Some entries
** Start **

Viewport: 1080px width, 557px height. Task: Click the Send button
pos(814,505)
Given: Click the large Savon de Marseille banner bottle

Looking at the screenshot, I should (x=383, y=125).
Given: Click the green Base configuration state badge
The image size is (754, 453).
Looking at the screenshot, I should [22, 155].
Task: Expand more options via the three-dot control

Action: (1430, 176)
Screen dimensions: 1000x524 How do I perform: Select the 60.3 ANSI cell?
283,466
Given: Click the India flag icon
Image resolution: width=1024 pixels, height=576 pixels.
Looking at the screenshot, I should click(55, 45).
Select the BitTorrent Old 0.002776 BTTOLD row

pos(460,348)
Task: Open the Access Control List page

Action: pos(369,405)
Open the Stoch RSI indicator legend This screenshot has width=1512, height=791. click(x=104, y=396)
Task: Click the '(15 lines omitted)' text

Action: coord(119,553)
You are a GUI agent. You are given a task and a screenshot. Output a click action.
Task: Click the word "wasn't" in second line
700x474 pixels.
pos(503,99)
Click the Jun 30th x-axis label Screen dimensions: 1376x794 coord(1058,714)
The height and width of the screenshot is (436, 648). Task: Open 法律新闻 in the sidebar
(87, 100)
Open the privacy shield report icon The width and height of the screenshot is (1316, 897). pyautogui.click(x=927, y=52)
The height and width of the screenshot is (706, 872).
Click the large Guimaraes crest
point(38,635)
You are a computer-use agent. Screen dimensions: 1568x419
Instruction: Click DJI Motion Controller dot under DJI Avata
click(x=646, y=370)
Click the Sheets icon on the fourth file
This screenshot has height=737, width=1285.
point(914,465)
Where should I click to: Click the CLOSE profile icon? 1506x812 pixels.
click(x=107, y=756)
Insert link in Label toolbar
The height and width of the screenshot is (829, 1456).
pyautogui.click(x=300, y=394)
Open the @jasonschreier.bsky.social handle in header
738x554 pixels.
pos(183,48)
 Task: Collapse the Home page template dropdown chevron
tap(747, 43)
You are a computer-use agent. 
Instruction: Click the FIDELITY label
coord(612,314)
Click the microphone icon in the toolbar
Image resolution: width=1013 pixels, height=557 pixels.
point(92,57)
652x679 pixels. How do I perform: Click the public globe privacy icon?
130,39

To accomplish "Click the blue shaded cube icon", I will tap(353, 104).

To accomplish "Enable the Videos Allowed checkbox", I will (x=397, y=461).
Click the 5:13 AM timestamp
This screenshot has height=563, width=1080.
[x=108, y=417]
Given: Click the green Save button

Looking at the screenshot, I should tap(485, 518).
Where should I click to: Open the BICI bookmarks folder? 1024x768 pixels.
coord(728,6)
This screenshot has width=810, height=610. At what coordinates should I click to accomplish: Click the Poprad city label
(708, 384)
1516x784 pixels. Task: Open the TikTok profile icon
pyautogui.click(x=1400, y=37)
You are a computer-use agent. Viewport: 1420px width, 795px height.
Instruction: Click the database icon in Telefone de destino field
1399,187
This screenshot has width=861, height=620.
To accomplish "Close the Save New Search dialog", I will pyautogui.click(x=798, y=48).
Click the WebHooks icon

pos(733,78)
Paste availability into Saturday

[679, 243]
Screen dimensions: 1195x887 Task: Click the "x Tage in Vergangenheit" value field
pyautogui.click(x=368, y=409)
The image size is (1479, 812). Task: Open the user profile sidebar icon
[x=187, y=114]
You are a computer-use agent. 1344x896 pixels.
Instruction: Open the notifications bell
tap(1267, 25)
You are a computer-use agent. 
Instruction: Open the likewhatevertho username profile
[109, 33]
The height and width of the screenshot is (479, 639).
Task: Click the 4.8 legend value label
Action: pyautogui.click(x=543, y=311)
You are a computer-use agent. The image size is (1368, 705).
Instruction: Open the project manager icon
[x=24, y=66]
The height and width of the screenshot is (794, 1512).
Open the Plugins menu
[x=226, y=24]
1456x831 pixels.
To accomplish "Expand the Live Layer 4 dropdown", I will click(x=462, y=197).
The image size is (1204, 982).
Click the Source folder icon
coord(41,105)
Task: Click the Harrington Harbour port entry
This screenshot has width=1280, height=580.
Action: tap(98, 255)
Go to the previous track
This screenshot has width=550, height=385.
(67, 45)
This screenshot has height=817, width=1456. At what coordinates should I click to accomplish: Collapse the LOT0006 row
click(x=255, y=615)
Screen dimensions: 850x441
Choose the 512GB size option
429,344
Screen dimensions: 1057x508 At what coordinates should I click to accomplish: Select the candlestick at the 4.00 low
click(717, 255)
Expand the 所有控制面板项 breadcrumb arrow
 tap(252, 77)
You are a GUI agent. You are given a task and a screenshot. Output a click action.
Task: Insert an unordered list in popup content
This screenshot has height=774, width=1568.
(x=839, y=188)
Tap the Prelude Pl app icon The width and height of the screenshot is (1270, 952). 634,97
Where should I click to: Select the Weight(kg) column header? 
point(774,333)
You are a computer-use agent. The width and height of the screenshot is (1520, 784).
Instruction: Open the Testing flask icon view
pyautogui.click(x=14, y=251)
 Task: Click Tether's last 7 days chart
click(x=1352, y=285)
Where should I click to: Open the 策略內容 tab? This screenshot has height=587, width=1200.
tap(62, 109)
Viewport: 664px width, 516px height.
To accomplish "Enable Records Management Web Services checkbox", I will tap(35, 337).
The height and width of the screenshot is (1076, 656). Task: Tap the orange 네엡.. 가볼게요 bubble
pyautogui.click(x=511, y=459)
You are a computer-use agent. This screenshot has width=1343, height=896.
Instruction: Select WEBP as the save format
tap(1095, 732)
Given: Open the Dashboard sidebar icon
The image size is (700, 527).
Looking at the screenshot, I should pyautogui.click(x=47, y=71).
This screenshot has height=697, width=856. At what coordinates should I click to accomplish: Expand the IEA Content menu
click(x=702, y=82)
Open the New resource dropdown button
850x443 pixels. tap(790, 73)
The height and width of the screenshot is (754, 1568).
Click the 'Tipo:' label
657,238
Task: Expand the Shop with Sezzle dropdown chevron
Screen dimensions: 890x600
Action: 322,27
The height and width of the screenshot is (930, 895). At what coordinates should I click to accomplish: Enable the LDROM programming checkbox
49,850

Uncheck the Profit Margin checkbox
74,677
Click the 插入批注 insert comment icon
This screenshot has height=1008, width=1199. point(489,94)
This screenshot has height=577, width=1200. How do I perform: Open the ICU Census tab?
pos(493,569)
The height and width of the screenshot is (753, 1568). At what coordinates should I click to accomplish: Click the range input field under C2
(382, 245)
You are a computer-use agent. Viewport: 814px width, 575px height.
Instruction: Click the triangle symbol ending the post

** End **

**REQUIRED WORK:** Rewrite the entries starting at the line containing "1456x831 pixels." and ending at the line containing "coord(41,105)", with the request lines included. Raise every coordinate in the answers by 98.

**WRITTEN RESPONSE:**
1456x831 pixels.
To accomplish "Expand the Live Layer 4 dropdown", I will click(x=560, y=295).
The image size is (1204, 982).
Click the Source folder icon
coord(139,203)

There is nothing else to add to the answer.